At R27 a share, these could be worth as much as R108 million.

These are subject to specific performance conditions that “combine qualitative and quantitative indicators critical to the turnaround of the core Pick n Pay supermarket business”. It has not disclosed these but will do so in next year’s annual report.

The shares will vest in three tranches:

  1. Two million will vest on 31 October 2025 based on the “implementation of effective leadership and operation structures”;
  2. A further one million will vest on 28 February 2027 with specific performance criteria linked to CEO succession; and
  3. The last million shares will also vest on 28 February 2027, but are linked to financial performance targets.

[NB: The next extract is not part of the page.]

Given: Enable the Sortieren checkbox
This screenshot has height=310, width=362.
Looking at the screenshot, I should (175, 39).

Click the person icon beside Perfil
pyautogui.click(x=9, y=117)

Summers’s shares are in place for the next 32 months, which is the term of his employment contract.

The succession criterion

He is under tremendous pressure to find a successor for himself over this time.

Not only is it a specific criteria of his performance shares, it is also his number one priority (out of six announced at its most recent results). In this, it plans to re-organise its leadership structure and “strengthen it with seasoned experts and establish clear succession plans”.

The group has failed on this count since Summers’s original (‘forced’) departure in 2006.

Nick Badminton took over with great success, which waned when Richard van Rensburg took over. Richard Brasher (ex-Tesco) had some success off a low base.

But by then the cuts had taken Pick n Pay to the brink. Pieter Boone’s tenure was laughable.

A misguided strategy and a chief executive who was totally out of his depth saw the group almost hit the wall.

Thus, the desperate call to Summers.

Basic package

Summers is being paid very modestly as CEO. In the five months between Pieter Boone’s departure and the end of Pick n Pay’s financial year (28 February 2024), Summers was paid a round R10 million (R2 million a month).

He received no retirement, medical or other benefits (and is technically above the group’s mandatory retirement age).

Still, Summers is independently wealthy and did not need to come back to the group.

He did so after being asked by the Ackerman family to turn around the group.

It is unclear whether he will be paid at the same level in the year ahead. Boone was paid a total of R25 million for last year; however, this included a termination settlement of R16 million.